EDITORIAL: A PLATAFORMA BLOGGER BLOQUEOU O BLOGUE DOS PRECÁRIOS INFLEXÍVEIS

 

A pedido, por solicitação, requerimento ou queixa de uma empresa privada, outra empresa bloqueou um blogue de um terceiro privado. Esta última terá publicado denúncias contra a primeira, resultantes de depoimentos de um trabalhador desta, que referiam situações de trabalho ilegal e de fuga ao fisco. E, em sequência, a primeira, em vez de recorrer aos tribunais, resolveu pressionar a segunda, a qual então resolveu bloquear o blogue da terceira.

A primeira e a segunda são duas empresas poderosas, com grande expansão internacional.  O terceiro privado é uma associação que tem como objectivo defender trabalhadores em situação precária. Estão portanto em lados opostos, em questões de grande gravidade e actualidade.

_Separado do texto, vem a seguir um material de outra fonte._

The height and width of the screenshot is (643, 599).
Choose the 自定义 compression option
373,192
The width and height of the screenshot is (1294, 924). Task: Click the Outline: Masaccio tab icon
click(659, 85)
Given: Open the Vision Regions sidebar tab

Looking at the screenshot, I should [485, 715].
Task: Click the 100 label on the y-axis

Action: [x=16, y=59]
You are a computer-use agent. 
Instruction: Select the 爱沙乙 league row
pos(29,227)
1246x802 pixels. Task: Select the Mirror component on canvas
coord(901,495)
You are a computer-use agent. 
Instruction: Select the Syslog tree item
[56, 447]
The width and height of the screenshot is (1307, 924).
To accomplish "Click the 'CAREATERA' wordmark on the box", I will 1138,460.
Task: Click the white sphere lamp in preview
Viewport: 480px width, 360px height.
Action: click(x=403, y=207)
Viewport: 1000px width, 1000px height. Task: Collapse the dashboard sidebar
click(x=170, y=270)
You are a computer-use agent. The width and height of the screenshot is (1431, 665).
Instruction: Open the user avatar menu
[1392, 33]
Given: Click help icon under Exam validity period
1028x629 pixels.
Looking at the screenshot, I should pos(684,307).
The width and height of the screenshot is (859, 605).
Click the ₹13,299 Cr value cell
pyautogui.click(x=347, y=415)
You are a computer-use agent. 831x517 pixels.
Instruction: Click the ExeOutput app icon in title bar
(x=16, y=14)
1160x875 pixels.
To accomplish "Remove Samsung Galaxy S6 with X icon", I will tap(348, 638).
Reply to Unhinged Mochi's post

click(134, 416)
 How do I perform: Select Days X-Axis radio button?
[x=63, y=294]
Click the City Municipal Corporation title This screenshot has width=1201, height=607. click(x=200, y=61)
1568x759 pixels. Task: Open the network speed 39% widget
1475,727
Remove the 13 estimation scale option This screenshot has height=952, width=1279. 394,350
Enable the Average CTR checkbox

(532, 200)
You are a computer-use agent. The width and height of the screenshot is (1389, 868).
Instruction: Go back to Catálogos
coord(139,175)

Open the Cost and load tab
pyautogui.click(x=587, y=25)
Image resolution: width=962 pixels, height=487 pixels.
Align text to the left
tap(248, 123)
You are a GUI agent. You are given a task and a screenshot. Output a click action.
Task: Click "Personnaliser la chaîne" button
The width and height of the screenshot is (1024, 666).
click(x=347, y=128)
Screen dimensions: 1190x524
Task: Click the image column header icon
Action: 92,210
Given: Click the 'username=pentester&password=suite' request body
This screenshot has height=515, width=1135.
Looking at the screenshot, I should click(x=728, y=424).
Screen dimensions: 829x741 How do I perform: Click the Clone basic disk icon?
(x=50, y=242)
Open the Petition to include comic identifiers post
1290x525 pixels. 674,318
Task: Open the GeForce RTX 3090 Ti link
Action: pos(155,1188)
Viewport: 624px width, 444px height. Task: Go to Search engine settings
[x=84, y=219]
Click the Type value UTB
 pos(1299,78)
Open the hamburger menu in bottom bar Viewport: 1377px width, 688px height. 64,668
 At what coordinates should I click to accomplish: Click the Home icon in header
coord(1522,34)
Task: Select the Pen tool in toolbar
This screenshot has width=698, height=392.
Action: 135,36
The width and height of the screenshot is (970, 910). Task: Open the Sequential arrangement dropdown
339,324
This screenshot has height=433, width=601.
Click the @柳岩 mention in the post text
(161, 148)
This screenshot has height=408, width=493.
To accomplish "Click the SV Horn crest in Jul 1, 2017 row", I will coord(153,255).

Este tipo de situações tem antecedentes, com esta associação e com outras. O problema deveria pôr-se assim: se alguém publica informações falsas, denúncias caluniosas ou insultos deverá ser levado a tribunal para as sanções devidas. Agora forçar alguém a deixar de dar informações antes de se averiguar se são verdadeiras ou falsas, nestas circunstâncias, é um acto de força puro e simples. É como forçar um jornal a deixar informações que chateiem. É um bocado como o caso Relvas.

A informação na internet tem funcionado como alternativa à comunicação social clássica, com alguma eficácia. Estaremos perante as primeiras investidas para a silenciar ou, pelo menos para a controlar? Seria um caso Wikileaks, ainda em maior dimensão.